**GOAL**
Update the material starting at the line containing "The image size is (1636, 701)." and ending at the end of the material: replace "Aluminum Sign" with "Steel Sign" and keep everything else the same. Leave the pictures out of your answer.

**MATERIAL FOR THIS TASK**
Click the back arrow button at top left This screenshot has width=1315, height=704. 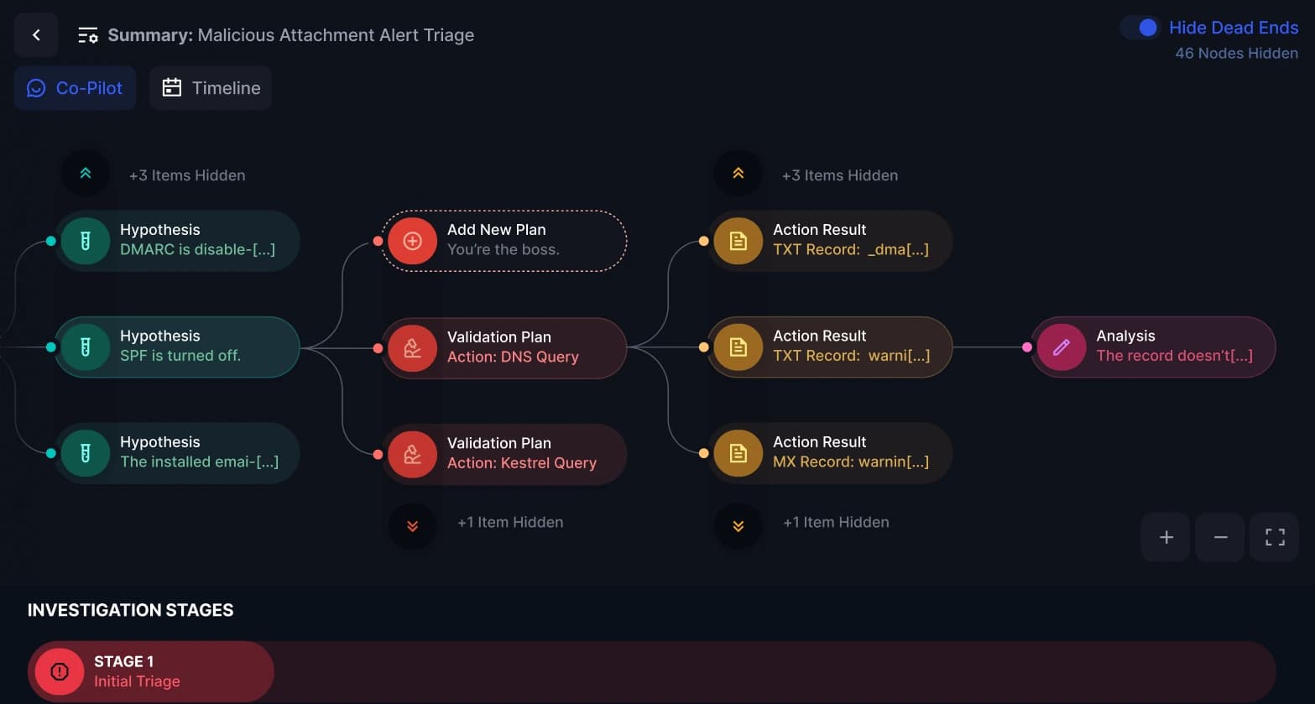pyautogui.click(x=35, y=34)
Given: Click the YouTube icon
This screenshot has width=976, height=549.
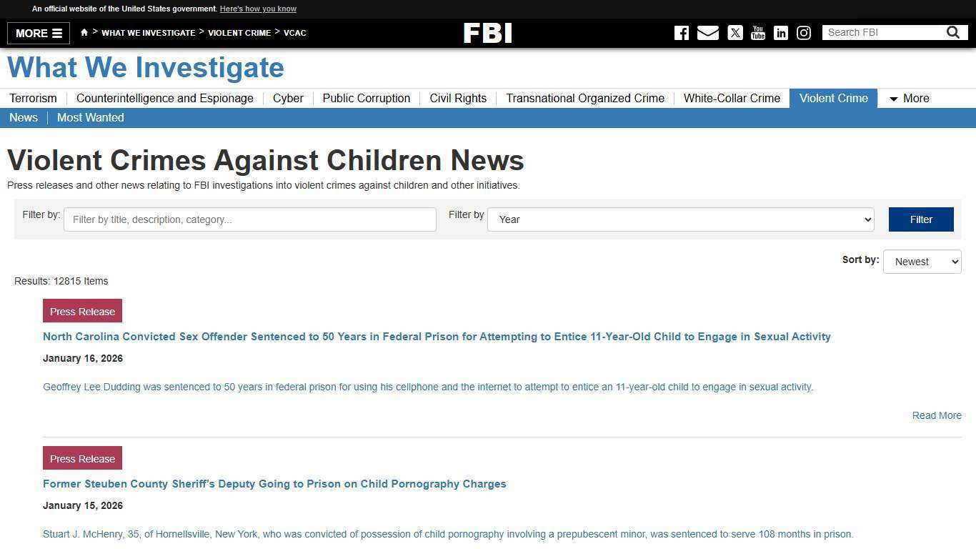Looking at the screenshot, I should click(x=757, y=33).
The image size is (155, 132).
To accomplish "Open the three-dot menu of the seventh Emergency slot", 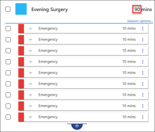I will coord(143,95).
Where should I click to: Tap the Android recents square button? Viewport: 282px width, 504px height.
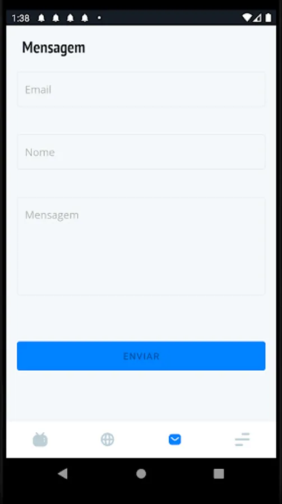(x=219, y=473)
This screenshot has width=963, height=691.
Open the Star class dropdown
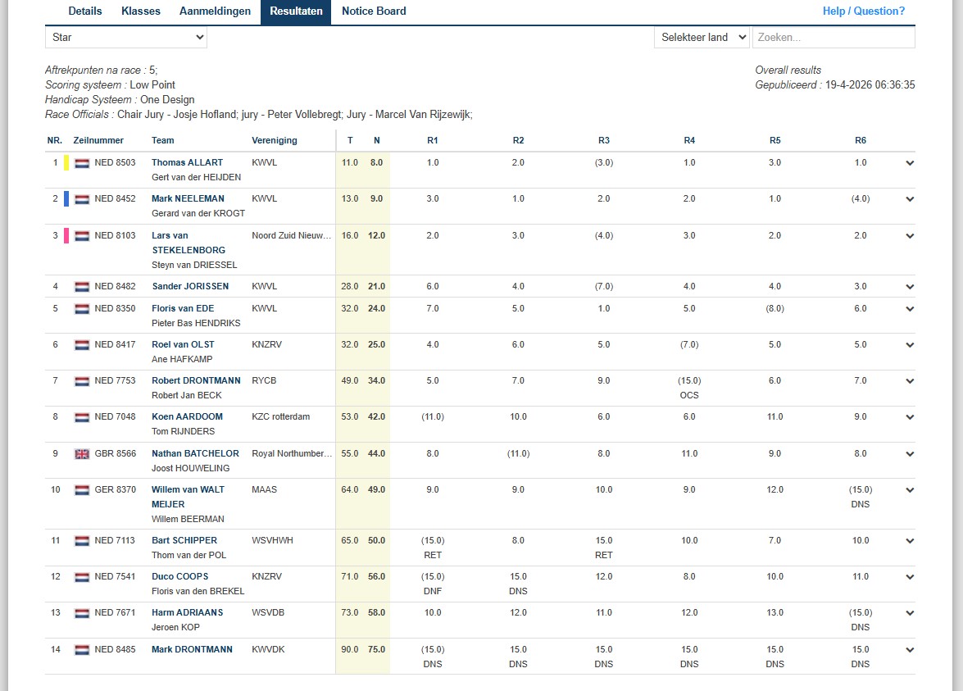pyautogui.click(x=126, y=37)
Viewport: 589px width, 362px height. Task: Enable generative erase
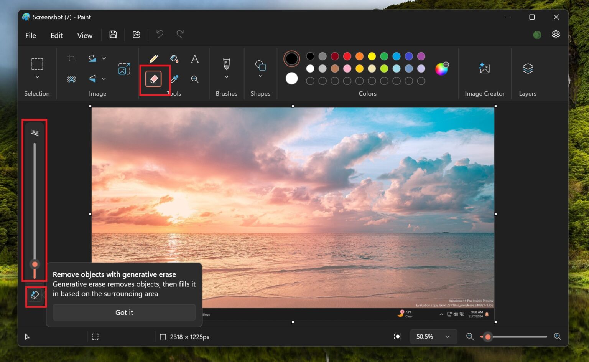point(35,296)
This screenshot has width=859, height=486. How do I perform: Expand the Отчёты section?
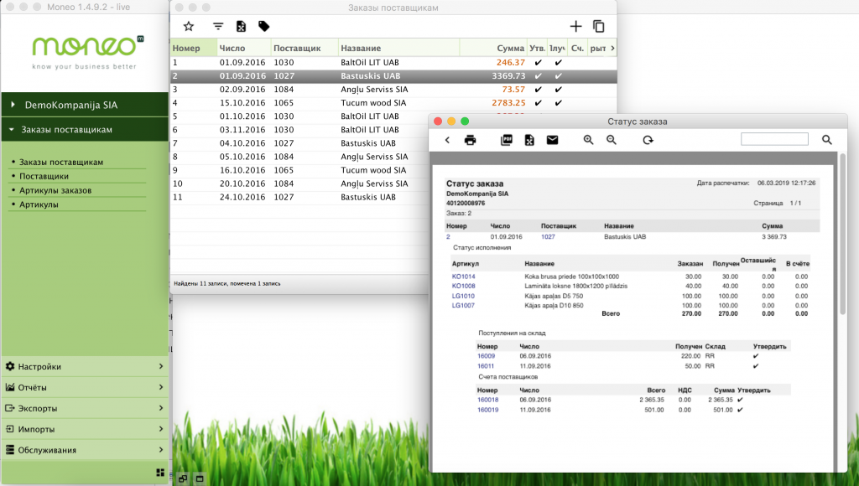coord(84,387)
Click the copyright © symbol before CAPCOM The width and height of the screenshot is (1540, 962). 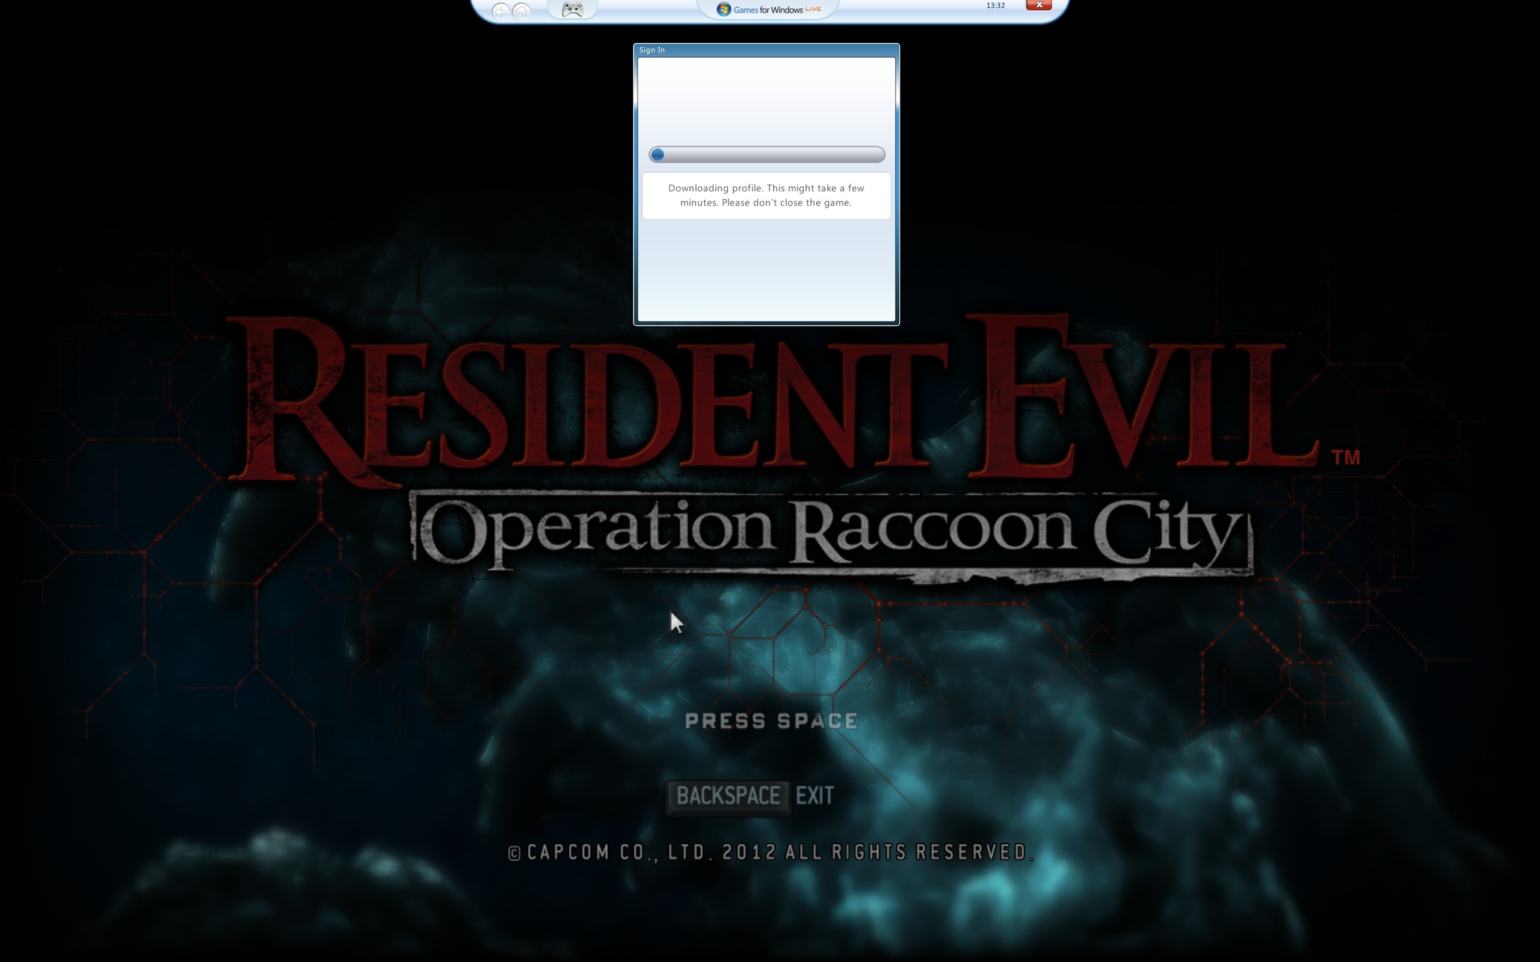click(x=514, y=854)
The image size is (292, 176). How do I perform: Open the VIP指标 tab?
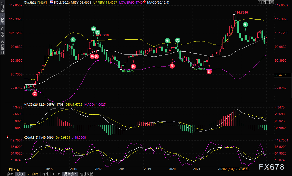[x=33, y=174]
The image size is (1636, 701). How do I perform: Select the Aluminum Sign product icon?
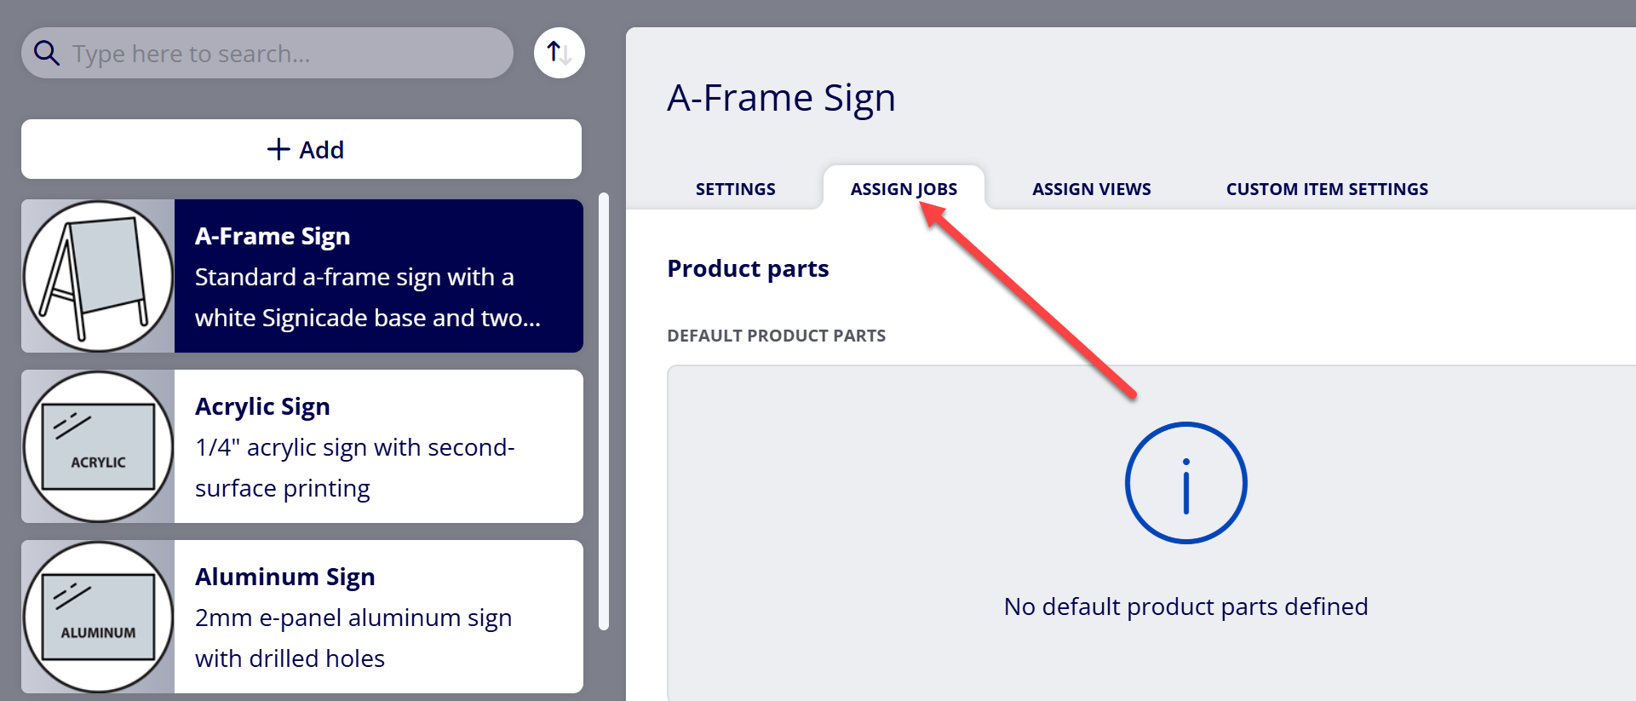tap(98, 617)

**EXERCISE ANSWER**
The image size is (1636, 701). How do I perform: Select the Steel Sign product icon?
tap(98, 617)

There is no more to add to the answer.